Она говорила, шутливо подражая тону суровой старозаветной учительницы с американского Юга, и села напротив него в другом конце комнаты, обхватив руками колени.
— Почему ты так ненавидишь себя? Отчего тебе так плохо?
— Не знаю. Может, оттого мучусь, что столько дерьма в мире. Как ты только что справедливо заметила. Хочешь подсказать мне мой тиккун?
— Мир изменится. Мы будем свободными. Потому что там, где Дух Господень, там свобода.
— Это мне нравится.
— Правда?
— Да, — сказал Лукас. — Я всегда был религиозен. Мне всегда было жалко себя, и даже не столько себя. Поэтому действительно нравится. Я слаб. Верю в Санта-Клауса. Да, я мог бы распевать псалмы, как какой-нибудь дурак. — Он встал и отвернулся от нее. — Да, конечно нравится. Действительно нравится. И мне нравишься ты. Очень нравишься.
— Знаю, — сказала она, — потому что знаю твой тиккун. Ты мне тоже нравишься. Ты вернешься?
— Вернусь. И буду насмехаться и издеваться над тобой, пока не удостоверюсь, что ты потеряла веру.
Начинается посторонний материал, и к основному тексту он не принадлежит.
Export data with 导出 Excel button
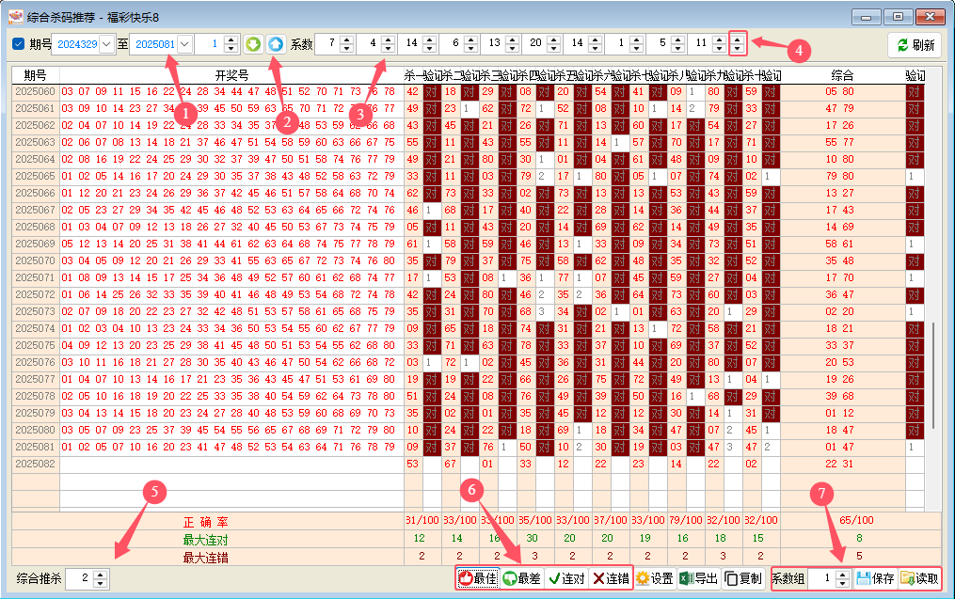This screenshot has width=955, height=599. tap(698, 578)
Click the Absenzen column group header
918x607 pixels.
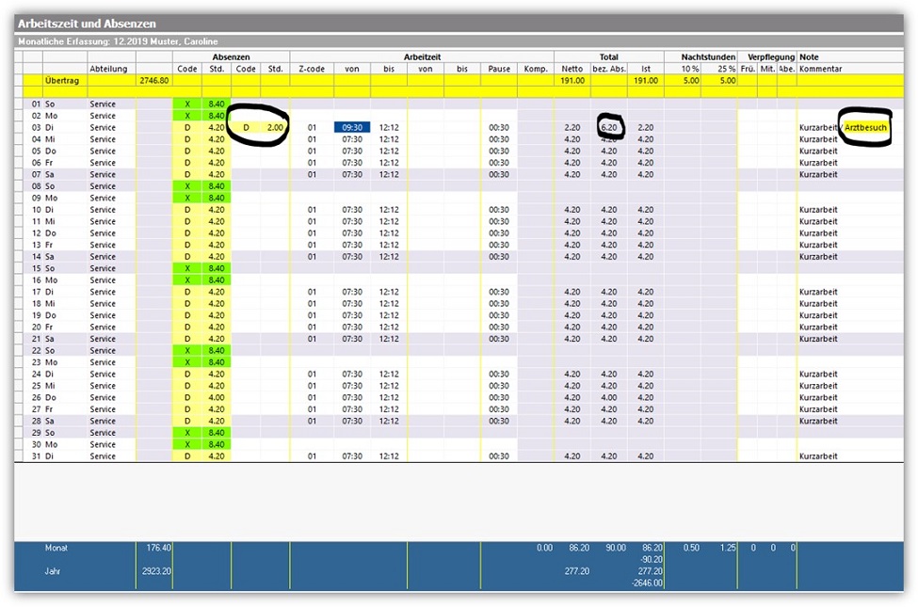tap(231, 57)
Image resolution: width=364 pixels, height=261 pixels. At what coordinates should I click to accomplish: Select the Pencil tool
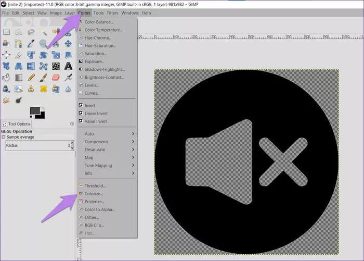tap(31, 78)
— Потому что страдание любит компанию?
— Потому что ты слишком классная, красивая и умная, чтобы верить во все это барахло. Это опасно. И потому, что страдание любит компанию, и если я не способен на все эти чудесные мечты и иллюзии, то позаимствую их у тебя.
— Но, Крис, — сказала она, смеясь, — в них моя радость. Они делают меня счастливой.
— А я не хочу, чтобы ты была счастливой. Ты слишком хорошая певица. Я хочу, чтобы ты стала как я.
После полудня он отправился в кафе «Атара», где условился встретиться с доктором Пинхасом Оберманом. Все столики вдоль улицы Бен-Иегуда были заняты, и люди вынесли дополнительные стулья из зала, чтобы посидеть на свежем ветерке. Оберман сидел внутри за своим обычным столиком в тесном углу. Лукас передал ему свой отчет о преподобном Эриксене и возвращающемся змие.
— Гностик, — сказал Оберман. — Яхве — это демиург, который властвует над миром. Змий — это мудрость. Иисус явился освободить мир от Яхве. По существу, это греческий антисемитизм.
— Он не просто горько разочарован, — сказал Лукас. — Он сходит с ума.
— Работал слишком близко к свету.
— Это есть, — согласился Лукас, — да еще его супруга трахается семью способами с заката[224].
Доктор Оберман не оскорбился. Вид у него стал задумчивый. В конце концов, он теперь рогоносец.
— Видимо, — сказал он, — действительно есть такая вещь, как миссионерская позиция.
— Полагаю, так их учат трахаться в Библейском колледже.
— Вы имеете в виду, — спросил доктор Оберман, — что американских евангелистов обучают позициям, которые не доставляют удовольствия?